* WORK INSTRUCTIONS: For each line below that contains the string "agent", copy that line.

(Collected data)
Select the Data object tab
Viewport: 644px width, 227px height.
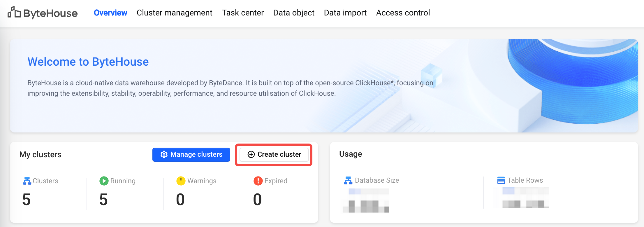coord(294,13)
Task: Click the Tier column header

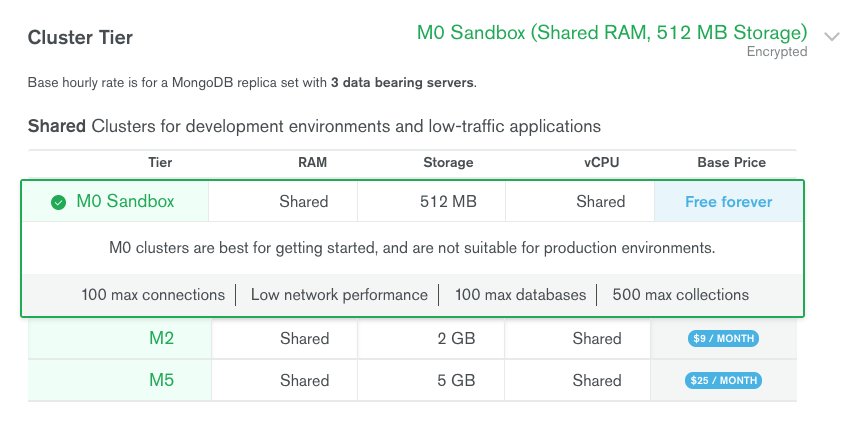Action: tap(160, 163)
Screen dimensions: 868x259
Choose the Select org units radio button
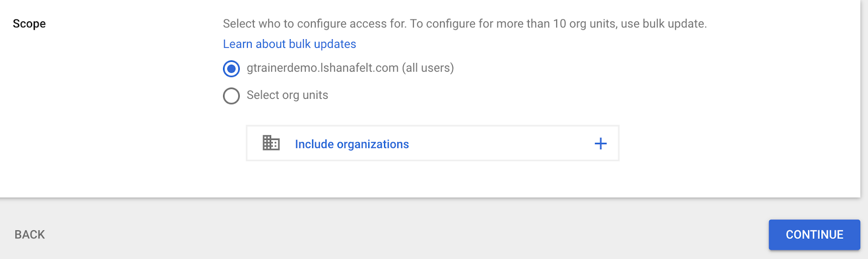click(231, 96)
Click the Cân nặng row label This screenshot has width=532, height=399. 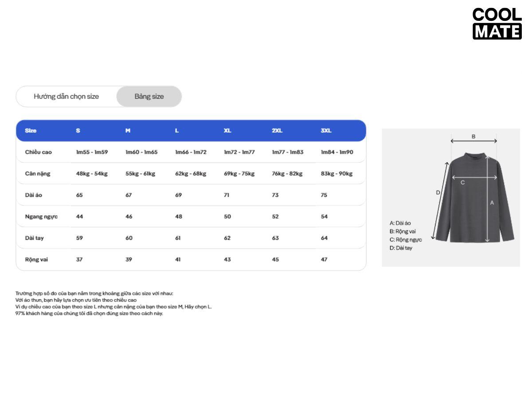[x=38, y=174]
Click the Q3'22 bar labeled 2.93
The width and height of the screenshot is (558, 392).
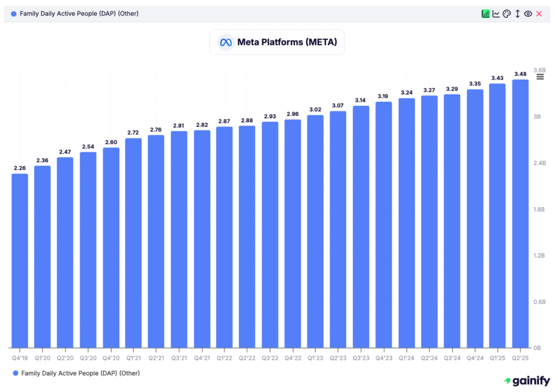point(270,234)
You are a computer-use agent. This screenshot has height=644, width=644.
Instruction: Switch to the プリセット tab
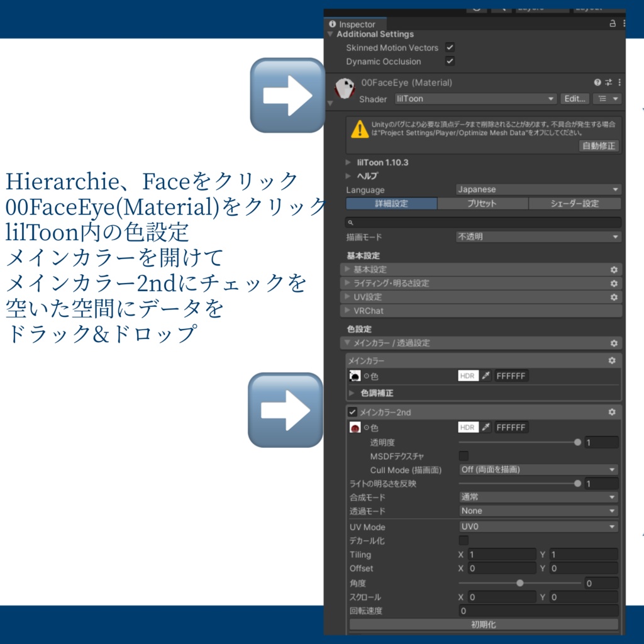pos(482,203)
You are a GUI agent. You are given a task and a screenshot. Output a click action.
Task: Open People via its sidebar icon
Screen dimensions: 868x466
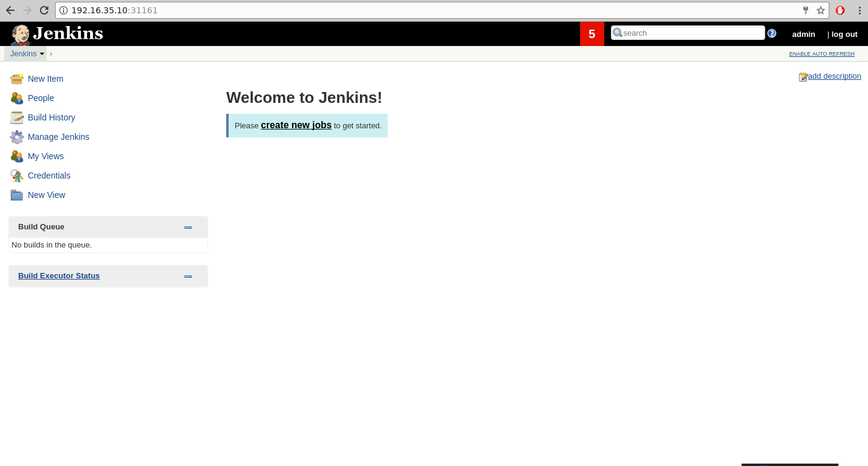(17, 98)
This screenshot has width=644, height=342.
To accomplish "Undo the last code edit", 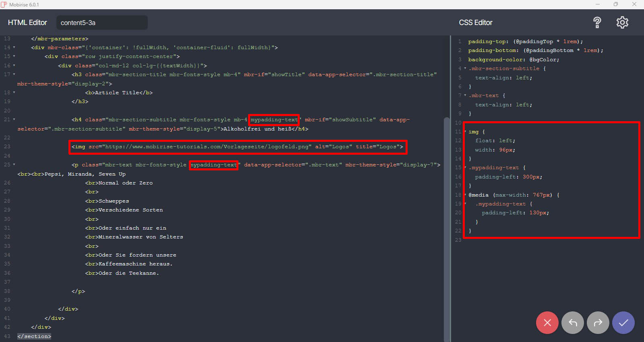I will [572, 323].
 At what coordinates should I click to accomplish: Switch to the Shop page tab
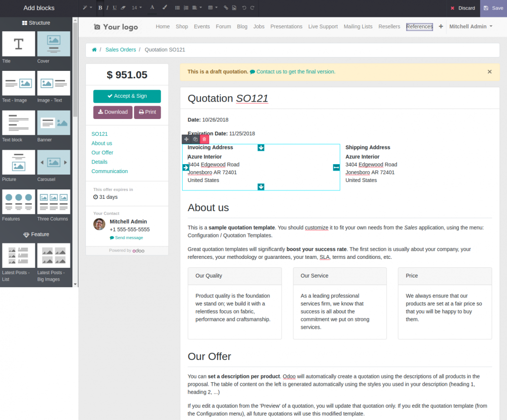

* SOLUTION TO THIS PROBLEM:
You are a computer-use agent. This screenshot has height=644, width=644.
You are a GUI agent. You are given a task and a screenshot. Output a click action.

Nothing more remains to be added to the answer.